Stored items
>>>>>
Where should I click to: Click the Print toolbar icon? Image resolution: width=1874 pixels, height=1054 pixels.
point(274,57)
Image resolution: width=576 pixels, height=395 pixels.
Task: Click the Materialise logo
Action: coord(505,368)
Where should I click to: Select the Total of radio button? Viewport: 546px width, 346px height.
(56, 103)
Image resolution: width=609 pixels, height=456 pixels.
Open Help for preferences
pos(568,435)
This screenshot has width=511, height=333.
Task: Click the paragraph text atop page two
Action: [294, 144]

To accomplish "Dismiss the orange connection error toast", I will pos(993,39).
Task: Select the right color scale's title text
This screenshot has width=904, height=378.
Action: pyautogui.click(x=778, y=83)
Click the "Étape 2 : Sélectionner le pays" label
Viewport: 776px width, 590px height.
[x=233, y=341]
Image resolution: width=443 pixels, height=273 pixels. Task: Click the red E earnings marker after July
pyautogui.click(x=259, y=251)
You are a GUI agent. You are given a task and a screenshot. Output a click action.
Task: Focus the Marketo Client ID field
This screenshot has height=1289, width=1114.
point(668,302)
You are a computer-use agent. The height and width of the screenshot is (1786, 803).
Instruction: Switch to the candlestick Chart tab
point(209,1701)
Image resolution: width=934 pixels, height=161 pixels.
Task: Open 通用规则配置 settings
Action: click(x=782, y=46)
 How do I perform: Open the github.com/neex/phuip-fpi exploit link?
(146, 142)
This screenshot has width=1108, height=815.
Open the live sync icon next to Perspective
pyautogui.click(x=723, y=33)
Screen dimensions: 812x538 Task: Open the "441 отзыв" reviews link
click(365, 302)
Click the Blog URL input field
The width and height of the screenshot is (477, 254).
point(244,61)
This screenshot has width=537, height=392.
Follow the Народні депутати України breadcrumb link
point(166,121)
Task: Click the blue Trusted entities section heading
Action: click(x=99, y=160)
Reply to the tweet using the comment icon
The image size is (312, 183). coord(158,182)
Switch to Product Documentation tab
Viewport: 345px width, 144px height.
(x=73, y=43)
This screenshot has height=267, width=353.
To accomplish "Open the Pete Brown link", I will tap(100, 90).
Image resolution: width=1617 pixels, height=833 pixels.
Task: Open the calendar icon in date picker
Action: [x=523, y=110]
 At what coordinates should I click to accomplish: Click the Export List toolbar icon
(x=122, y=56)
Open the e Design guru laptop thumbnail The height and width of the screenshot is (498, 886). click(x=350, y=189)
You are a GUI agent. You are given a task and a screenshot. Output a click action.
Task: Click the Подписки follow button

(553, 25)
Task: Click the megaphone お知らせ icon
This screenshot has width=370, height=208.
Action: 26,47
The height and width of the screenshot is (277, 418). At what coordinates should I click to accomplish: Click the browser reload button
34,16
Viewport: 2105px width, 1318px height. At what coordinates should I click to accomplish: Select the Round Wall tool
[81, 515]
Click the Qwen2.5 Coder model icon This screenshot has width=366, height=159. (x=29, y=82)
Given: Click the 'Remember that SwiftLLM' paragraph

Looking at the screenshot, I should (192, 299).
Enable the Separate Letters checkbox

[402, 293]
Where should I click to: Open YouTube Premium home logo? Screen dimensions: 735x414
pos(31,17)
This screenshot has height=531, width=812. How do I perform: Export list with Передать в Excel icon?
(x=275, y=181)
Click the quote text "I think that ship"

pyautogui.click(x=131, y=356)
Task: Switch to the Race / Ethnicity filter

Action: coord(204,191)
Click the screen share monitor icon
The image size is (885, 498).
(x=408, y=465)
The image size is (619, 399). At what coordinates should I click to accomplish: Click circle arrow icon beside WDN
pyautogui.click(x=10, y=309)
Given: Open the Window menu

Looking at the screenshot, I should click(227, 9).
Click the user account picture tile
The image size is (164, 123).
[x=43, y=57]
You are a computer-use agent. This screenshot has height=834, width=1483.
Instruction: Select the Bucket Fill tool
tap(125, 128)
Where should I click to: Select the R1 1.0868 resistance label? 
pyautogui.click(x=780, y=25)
<<<<<
◆ Challenge
Pull out every line above that contains the string "field" and list those lines.

◆ Answer to the exercise
Task: Focus the Marketo Client ID field
Click the Blog URL input field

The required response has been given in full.